▶ _Data under study_
——————

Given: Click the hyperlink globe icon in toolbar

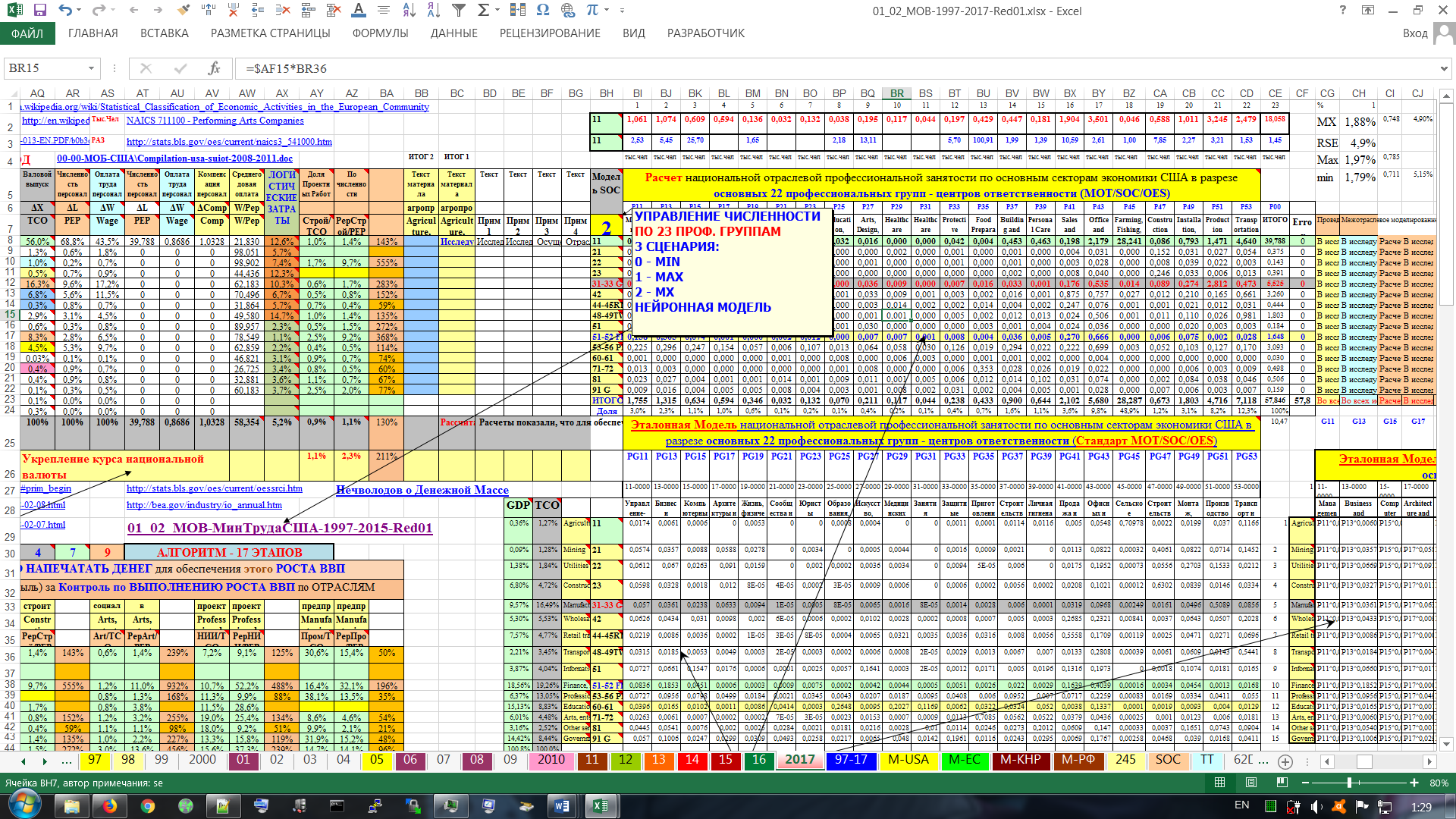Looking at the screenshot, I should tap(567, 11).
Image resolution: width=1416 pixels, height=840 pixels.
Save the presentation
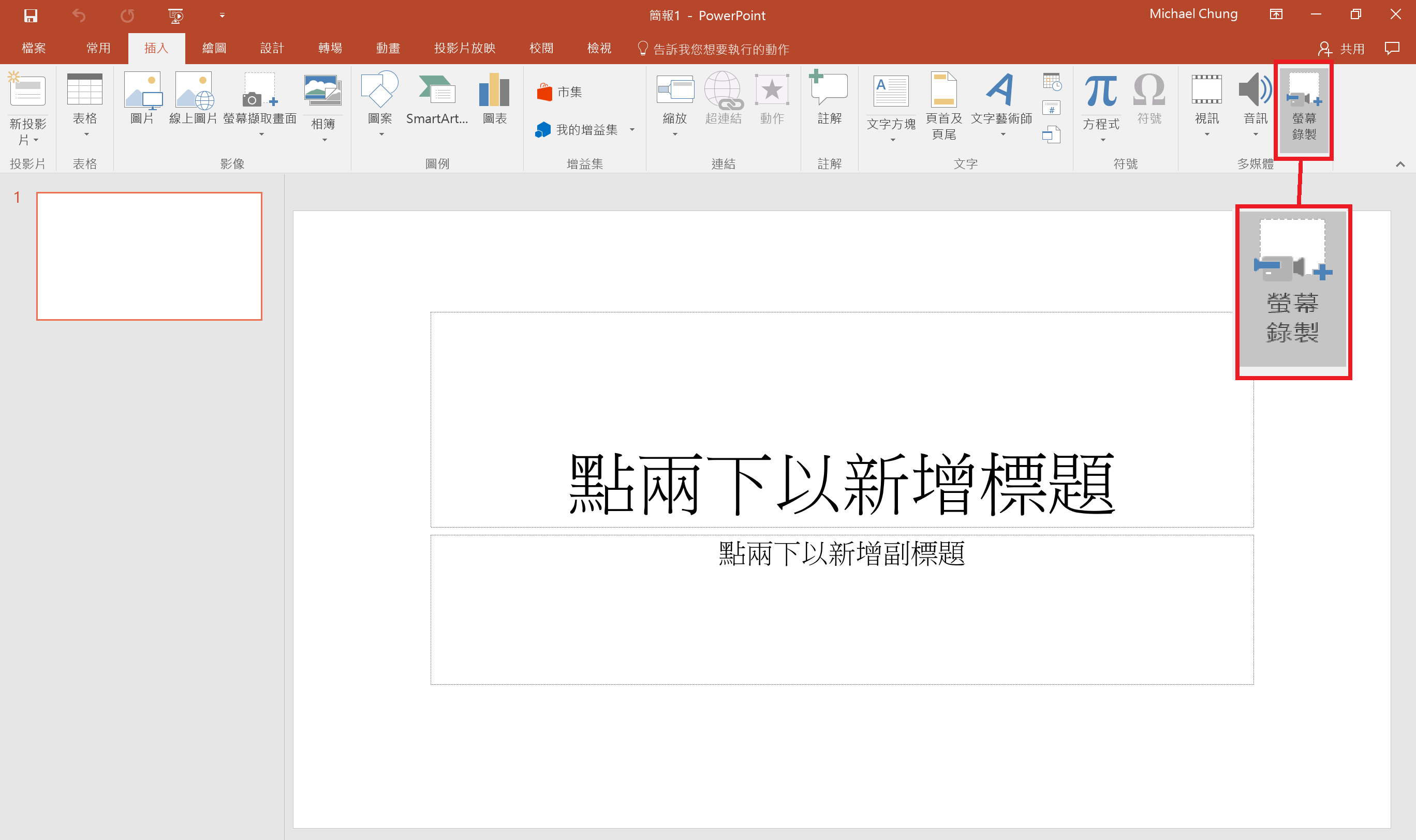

——————

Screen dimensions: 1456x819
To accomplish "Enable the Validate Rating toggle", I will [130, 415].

——————

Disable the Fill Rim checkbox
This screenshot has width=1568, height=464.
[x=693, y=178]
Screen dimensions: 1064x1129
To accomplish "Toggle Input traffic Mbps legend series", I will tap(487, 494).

——————

What number of lines in the listing above hold the string "dimensions"? Give that number and nothing else.

▶ _Solved exercise_
2